6.1 Weighted Interval Scheduling: A Recursive Procedure
This problem is an extension of the interval scheduling problem that we developed a greedy solution for previously. The difference is that each interval has a weight/value and we want to maximize the value of the accepted set of intervals. There is no greedy solution to this problem, but we can set it up similarly, with the n jobs ordered by finish time. For each job j, we define p(j) which is the largest interval that is compatible(i.e., disjoint) with j. To start considering our optimal solution, we know that job n is either in the optimal solution, or not in the optimal solution. If it is, then the optimal solution is now the value of n plus the opt(p(n)). If n is not in the optimal solution, then the optimal solution is opt(n-1). This intuitively develops into a recursive algorithm.

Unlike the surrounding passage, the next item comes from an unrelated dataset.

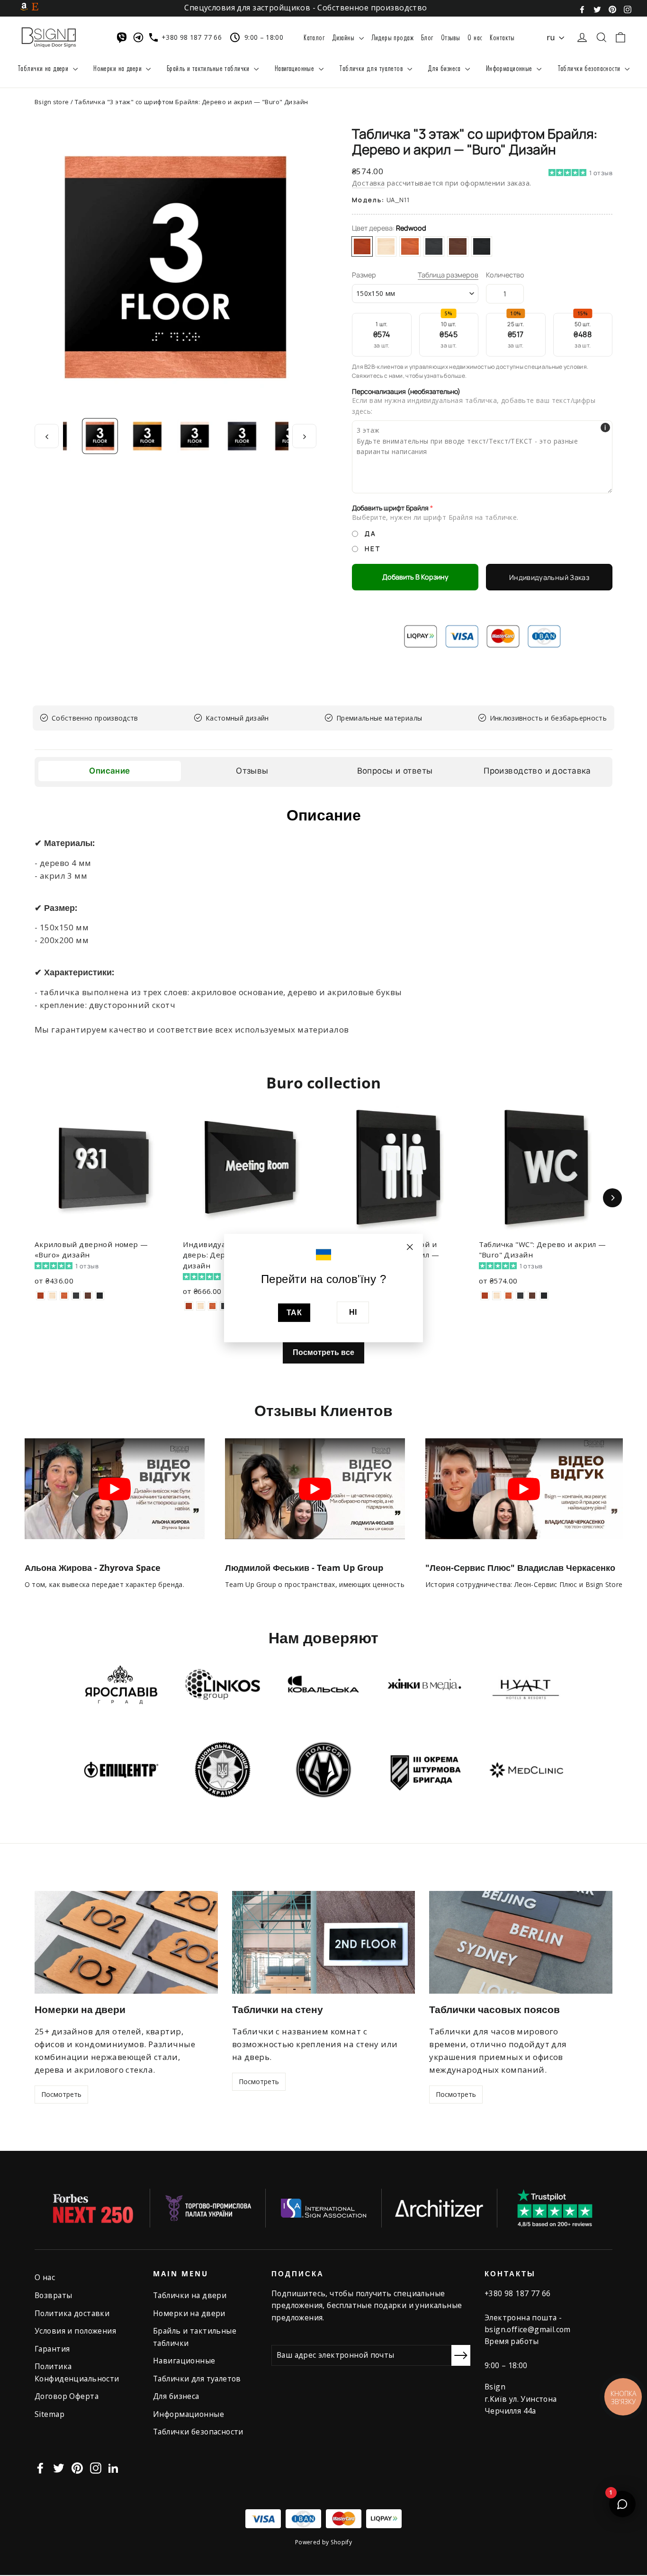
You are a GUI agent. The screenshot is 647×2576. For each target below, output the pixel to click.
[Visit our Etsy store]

However, the running time is bad because the recursive calls lead to a lot of redundancy in computing the various optimal solutions. The fix to this problem is to use memoization, which is the process of storing the value of each optimal subproblem the first time we compute in and then just looking it up later. We can implement this process in O(n) time and then build up the set of intervals in the optimal solution from the array values of solutions for subproblems already computed. The algorithms are on pages 256-258. This process is confusing at first, but makes more sense as we go through it. It is actually pretty intuitive and very useful.